Calibration in Gymnastics Judging
- Kathi-Sue Rupp
- Apr 12
- 8 min read
We often hear gymnastics judges talk about the need for calibration when they judge.
But what exactly is calibration, why do judges need to calibrate, and what are effective ways to calibrate?

Calibration refers to developing an internal scale during a series of judgments. Calibration is essential to ensure uniform judgments throughout the course and across competitions.
A calibration process occurs as gymnastics judges settle into a competition. It happens as initial decisions are made, and judges acclimate to the other judges on the panel and the level of performance being presented. Calibration is how judges adjust to the level of competition and the panel of judges they are judging with.

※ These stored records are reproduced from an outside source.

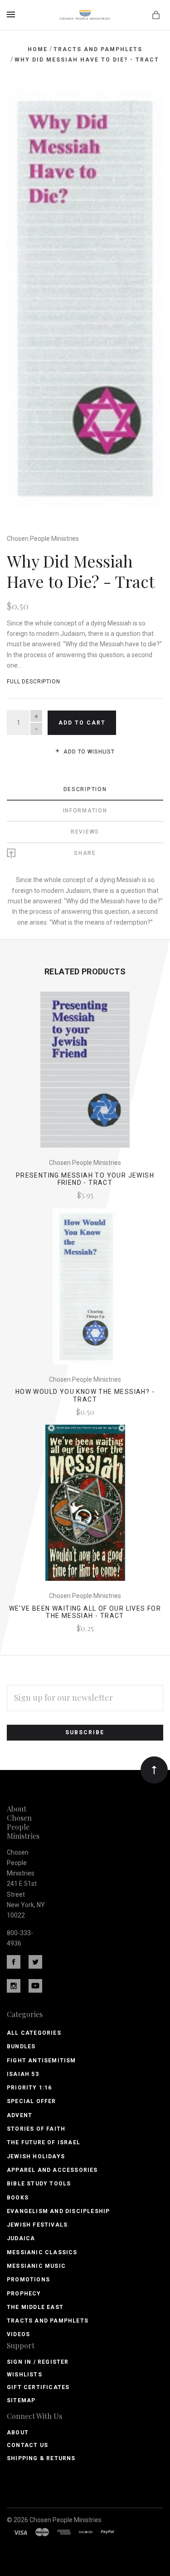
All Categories (34, 2033)
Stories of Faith (36, 2129)
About (18, 2432)
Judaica (21, 2238)
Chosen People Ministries (43, 538)
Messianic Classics (42, 2252)
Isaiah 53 (23, 2074)
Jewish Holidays (36, 2156)
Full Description (33, 681)
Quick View (85, 1076)
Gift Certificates (38, 2387)
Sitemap (21, 2400)
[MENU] (12, 14)
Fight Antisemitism (41, 2060)
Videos (18, 2334)
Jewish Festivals (37, 2225)
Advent (19, 2115)
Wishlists (24, 2374)
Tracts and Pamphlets (47, 2321)
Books (18, 2197)
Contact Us (27, 2445)
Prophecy (24, 2293)
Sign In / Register (38, 2362)
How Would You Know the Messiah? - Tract (85, 1395)
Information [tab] (85, 810)
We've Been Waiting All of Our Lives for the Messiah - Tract (85, 1612)
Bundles (21, 2046)
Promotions (28, 2279)
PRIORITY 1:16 (29, 2088)
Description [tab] (85, 789)
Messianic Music (36, 2266)
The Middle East (35, 2307)
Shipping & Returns (41, 2458)
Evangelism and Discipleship (58, 2211)
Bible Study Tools (39, 2183)
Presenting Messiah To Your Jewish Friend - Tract (85, 1179)
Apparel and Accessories (52, 2170)
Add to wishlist (88, 752)
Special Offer (31, 2101)
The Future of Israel (43, 2142)
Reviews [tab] (85, 832)
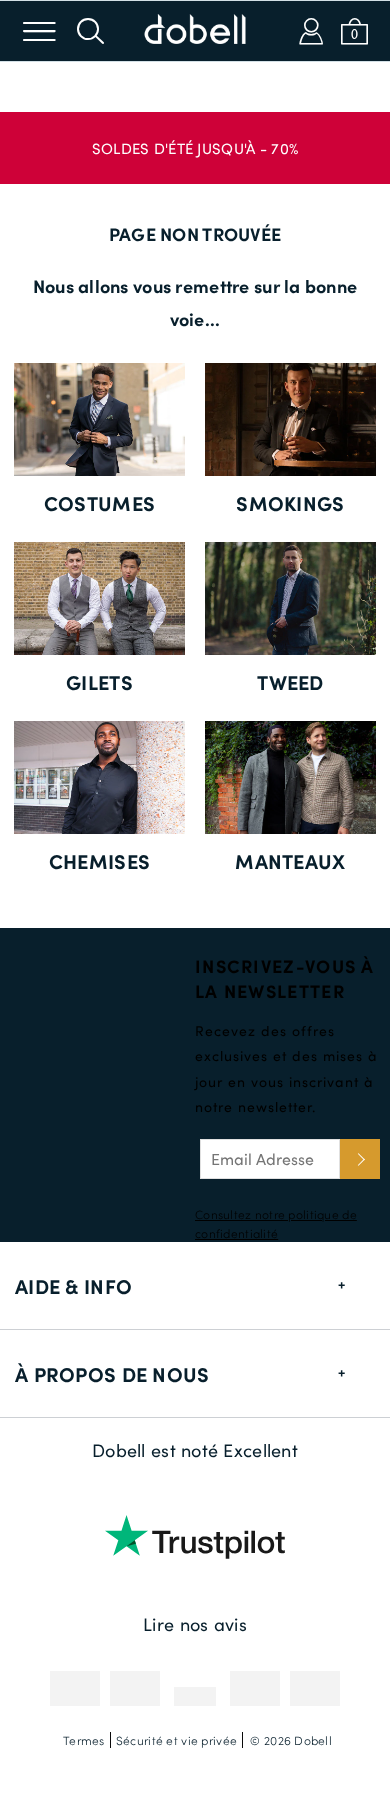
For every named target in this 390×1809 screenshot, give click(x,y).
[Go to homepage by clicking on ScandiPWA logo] (195, 31)
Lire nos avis (195, 1624)
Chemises (99, 861)
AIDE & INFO (73, 1286)
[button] (195, 138)
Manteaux (290, 861)
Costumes (99, 503)
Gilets (99, 682)
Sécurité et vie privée (176, 1740)
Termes (84, 1740)
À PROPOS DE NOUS (112, 1374)
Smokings (290, 503)
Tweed (290, 682)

Calibration Occurs on Two Levels
For gymnastics judges, calibration must happen on two levels: 1) an internal calibration of oneself for internal consistency (i.e., to assure that they, as an individual, rate performances on a uniform and consistent scale), and 2) an intra-panel calibration with the other judges on the panel (i.e., to assure that the judges within a panel give similar ratings for each performance). The internal calibration aligns the judge’s existing knowledge and preparation with the expected level of competition. It allows them to make adjustments for variables particular to that competition (e.g., a competition with many similar high-caliber gymnasts requires precise judging to differentiate between athletes, or a lower-level competition may be judged with more leniency and compassion). The intra-panel calibration brings about a more uniform evaluation between judges on the panel, striving for agreement in the judgments being made.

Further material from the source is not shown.